It's the little snags. This morning, I spent... looks like almost three hours tracking down a bug that was preventing the state dropdown from validating correctly. I found it, it works now. But that was a "wasted" 3 hours not spent writing new code, but finding a finicky little bug.

That's why it takes so long.

I think it's time to save.

Well, well. I think the main part of the user preferences page is all done. I'm pretty much happy with the architecture - all the savable data is passed in JSON, it fills out a form, the user can edit fields, and send it back. I'll then have a very regular format that will require very little munging to get it back into writable form. Should work well.

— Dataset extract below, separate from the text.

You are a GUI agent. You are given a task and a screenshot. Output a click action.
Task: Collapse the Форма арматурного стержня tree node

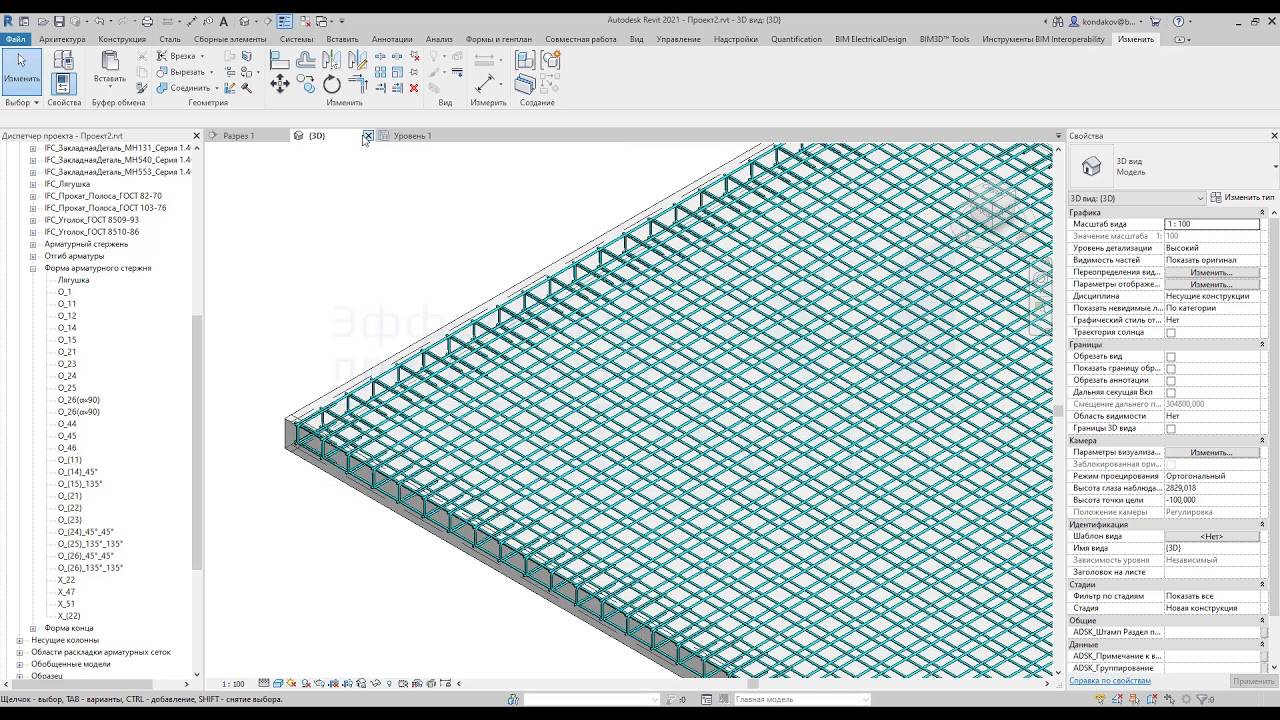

Then, it's just a matter of doing pretty much exactly the same thing with the general_preferences. And then I can add RSS controls. I should be able to finish the front page today (8 hours), the general preferences page in let's say a day and a half (14 hours), and the RSS page in another 8 hours. So that's 30 hours left, and I should be able to get it done by the end of the week. I think that's what's actually listed on the burndown. I don't know why this is taking me such a long time, it's really not that hard conceptually. It's not even a lot of typing. I keep having to look up dojo things things though, and that's slowing me down. Also, my debugging environment is stupid and slow. Maybe after I get this done I can do something that doesn't require an extremely silly testing process.

Oh well. Time to finish this page up.

Monday, November 5, 2007

Monday

So, I got the _list.pcgi's and the Xmldoom stuff set up. This morning, I'm setting up a new export (weird), and then once that's all hammered out I'll be populating the state and country list boxes from Ajax calls. Won't that be a joy.

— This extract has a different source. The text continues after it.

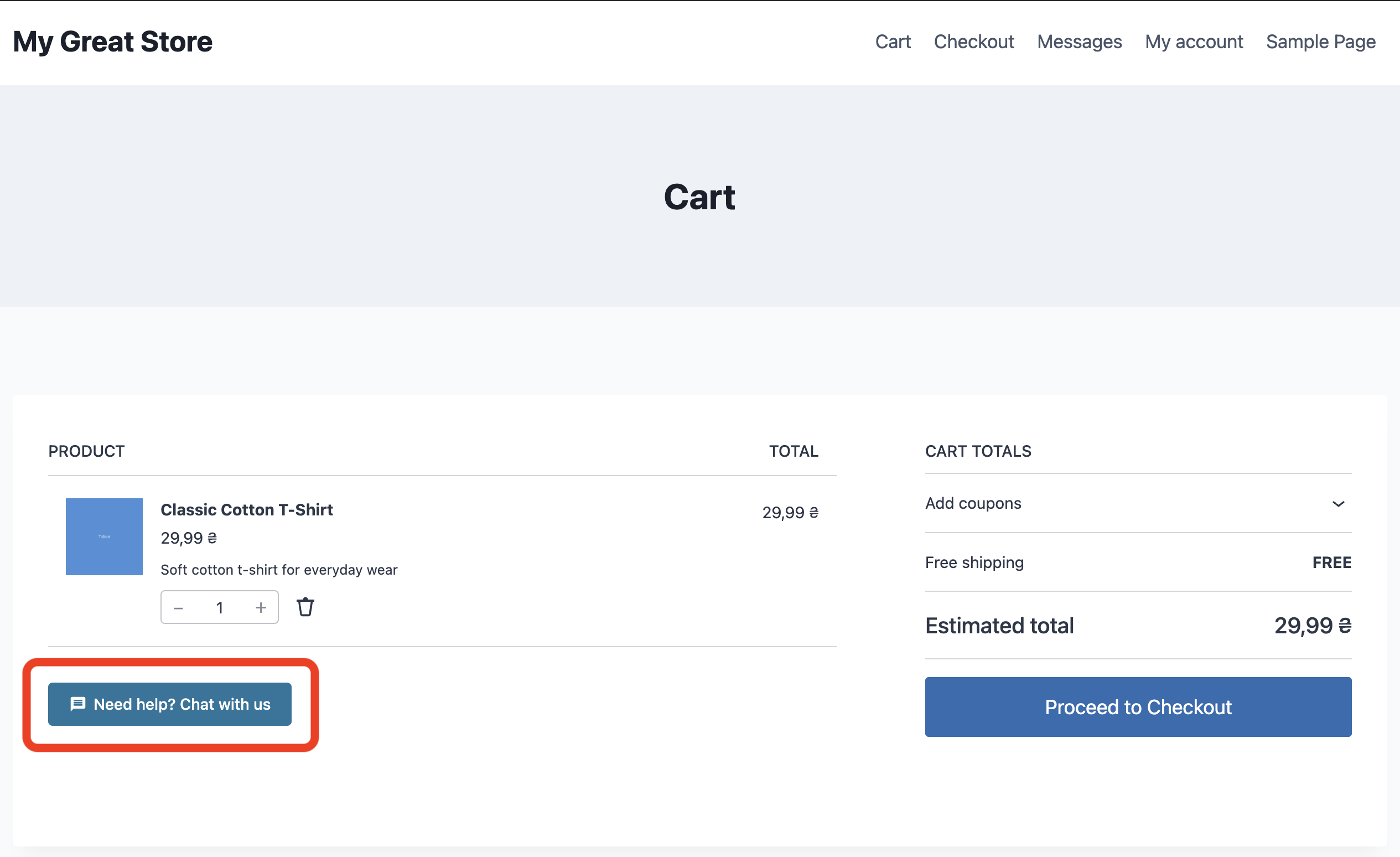Click the Need help? Chat with us button
Screen dimensions: 1400x857
[x=169, y=704]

I think it makes the most sense to grab all the state information from state_list and just use a query filter based on the state for the state box. We'll have to see how that works. But it doesn't make a lot of sense to call state_list.pcgi every time the country box changes. So we won't do that.

So at the moment, I'm waiting for jkw to add me to the exports mailing list so I can get started conversing with the export contact. Maybe I should work on user_preferences... he seems to be taking a while.

Friday, November 2, 2007

States

Maybe I need to get rid of my obsession with doing things the Right Way. Or maybe I need to never, ever lose it. It's hard to decide.

So, the user_info part of the user preferences page is mostly done. Or I thought it was. Then I looked down at that troublesome "state" box in the address section. And I thought, "I should make another script to return state info in JSON and make this box read it, like security questions." Then I looked at the state table, and found that it has a country foreign key, which isn't specified in database.xml and doesn't have an xmldoom object associated with it. *cry*

So, I've got to make one of those, and then think of a good scheme for getting that data. What I'm thinking is having a parameter to state_list.pcgi of country, that defaults to USA. Because generally speaking, nobody cares about the stuff from Country, but compatibility dictates. I'll need a country_list.pcgi too, because I'll need a dropdown for country that determines what states you can select.

The whole reason we care about validating the state is that they aren't all in the database. Rumble.

Anyways, I can only work on this for so long today (let's say until lunch), and then it's all learning exports.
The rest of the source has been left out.